Nested vs. two factor ANOVA. In the example above we have two factors, the main treatment (species) and the nested treatment (site). How does this differ from a two-factor ANOVA?
Example D. Measure the ability of 10 benthics and 10 limnetics to feed on calanoid copepods in a test aquarium with and without artificial vegetation. There are two treatments (species and structure). Most people would measure the ability to feed with and without artificial vegetation but these should be measured on different fish in a two-factor ANOVA or else the measures for the structure factor are not independent of each other (that is, the rank order of ability without vegetation will not likely be independent of the rank order with vegetation). This is a two-factor ANOVA with fixed effects (we fixed the levels of structure to with and without and we want to know the difference between these and we are applying it to both levels of the other treatment, that is, to both benthic and limnetics).

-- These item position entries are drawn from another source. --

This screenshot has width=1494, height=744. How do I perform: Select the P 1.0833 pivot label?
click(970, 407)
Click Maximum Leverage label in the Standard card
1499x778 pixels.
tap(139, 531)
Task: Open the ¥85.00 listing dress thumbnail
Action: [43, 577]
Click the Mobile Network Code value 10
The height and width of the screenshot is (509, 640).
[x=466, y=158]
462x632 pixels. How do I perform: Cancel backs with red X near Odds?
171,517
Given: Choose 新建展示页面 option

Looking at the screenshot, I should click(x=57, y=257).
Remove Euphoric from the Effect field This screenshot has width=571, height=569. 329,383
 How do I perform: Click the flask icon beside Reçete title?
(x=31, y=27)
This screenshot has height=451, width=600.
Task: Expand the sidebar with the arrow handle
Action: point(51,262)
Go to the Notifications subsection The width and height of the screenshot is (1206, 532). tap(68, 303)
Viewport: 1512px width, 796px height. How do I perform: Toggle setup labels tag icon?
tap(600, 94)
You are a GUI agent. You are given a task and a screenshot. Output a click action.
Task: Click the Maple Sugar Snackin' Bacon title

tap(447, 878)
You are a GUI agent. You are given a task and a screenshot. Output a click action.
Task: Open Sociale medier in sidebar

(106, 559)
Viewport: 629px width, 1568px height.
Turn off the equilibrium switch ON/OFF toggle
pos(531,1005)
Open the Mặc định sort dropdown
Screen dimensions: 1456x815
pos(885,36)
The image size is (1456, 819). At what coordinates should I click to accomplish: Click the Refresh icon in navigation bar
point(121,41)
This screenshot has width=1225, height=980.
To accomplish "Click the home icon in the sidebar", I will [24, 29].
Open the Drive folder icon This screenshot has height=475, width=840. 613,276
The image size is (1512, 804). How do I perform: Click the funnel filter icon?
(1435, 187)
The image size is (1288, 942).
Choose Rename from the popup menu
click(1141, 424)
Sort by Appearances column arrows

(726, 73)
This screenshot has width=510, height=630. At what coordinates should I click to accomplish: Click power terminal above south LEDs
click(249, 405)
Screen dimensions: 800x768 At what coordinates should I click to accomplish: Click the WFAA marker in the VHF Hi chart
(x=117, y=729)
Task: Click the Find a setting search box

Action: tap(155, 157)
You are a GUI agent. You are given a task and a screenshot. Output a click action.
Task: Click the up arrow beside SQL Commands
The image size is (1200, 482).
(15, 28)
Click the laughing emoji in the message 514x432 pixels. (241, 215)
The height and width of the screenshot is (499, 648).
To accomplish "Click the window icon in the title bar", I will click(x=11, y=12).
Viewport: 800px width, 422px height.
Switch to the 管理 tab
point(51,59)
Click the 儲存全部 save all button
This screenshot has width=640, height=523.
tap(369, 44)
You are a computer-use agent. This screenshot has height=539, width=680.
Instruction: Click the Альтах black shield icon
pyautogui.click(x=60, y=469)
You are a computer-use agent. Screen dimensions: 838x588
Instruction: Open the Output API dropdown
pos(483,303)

Sacrificial pseudoreplication.
If the main effect in a nested ANOVA is not significant, this will often be because the power is low even though the effect size is large, because of a small among-treatment sample size (in Example C, this sample size is 6), which usually is the case because it is a lot of work to collect all the data for many, many replicates of the main effect. If the nested factor is also not significant, that is, there is no difference among replicates within the treatment, many textbooks suggest pooling the all of the replicates within a treatment, and do a new ANOVA with no nested effect. This is what Hurlbert calls sacrificial pseudoreplication, but it is discussed more in this Jenkins paper (see reading list).